Yu Jiao, Wu Chunjie, Luo Ping
School of Statistics and Management, Shanghai University of Finance and Economics, Shanghai, People's Republic of China.
Department of Statistics, Shanghai University Of Finance and Economics ZheJiang College, Jinhua, People's Republic of China.
J Appl Stat. 2024 May 24;52(1):59-96. doi: 10.1080/02664763.2024.2358327. eCollection 2025.

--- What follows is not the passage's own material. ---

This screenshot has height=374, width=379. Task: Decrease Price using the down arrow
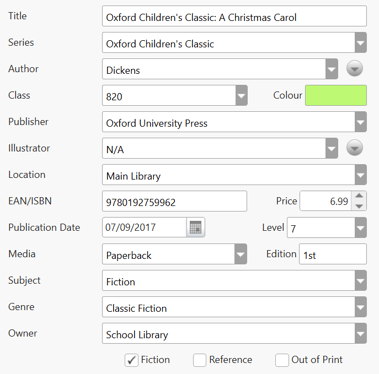coord(359,206)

Numerous studies have solved the problem of monitoring statistical processes with complete samples. However, censored or incomplete samples are commonly encountered due to constraints such as time and cost. Adaptive progressive Type II hybrid censoring is a novel method with the advantages of saving time and improving efficiency. On the basis of this scheme, the problem of monitoring a downward shift in the quantiles of the inverted exponentiated half logistic distribution is considered. The conventional Shewhart control chart is insensitive to detect quantile shifts from faulty data processes that exhibit deviations from normality or symmetry. To overcome this limitation, Bootstrap control charts combining with the exponentially weighted moving average method based on the Bayesian estimation and maximum likelihood estimation are proposed, respectively. They are compared with the conventional Shewhart control chart via average run length through Monte-Carlo simulations. Finally, a real dataset related to the tensile strength of carbon fibers is employed to demonstrate the ascendancy of the Bootstrap control charts.
众多研究已解决了使用完整样本监测统计过程的问题。然而,由于时间和成本等限制,删失或不完整样本普遍存在。自适应渐进II型混合截尾是一种具有节省时间和提高效率优点的新方法。基于此方案,考虑监测逆指数化半逻辑分布分位数向下偏移的问题。传统的休哈特控制图对于检测来自呈现非正态性或对称性偏差的故障数据过程的分位数偏移不敏感。为克服这一局限性,分别提出了基于贝叶斯估计和最大似然估计并结合指数加权移动平均方法的自举控制图。通过蒙特卡罗模拟,将它们与传统的休哈特控制图按平均运行长度进行比较。最后,使用一个与碳纤维抗拉强度相关的真实数据集来证明自举控制图的优势。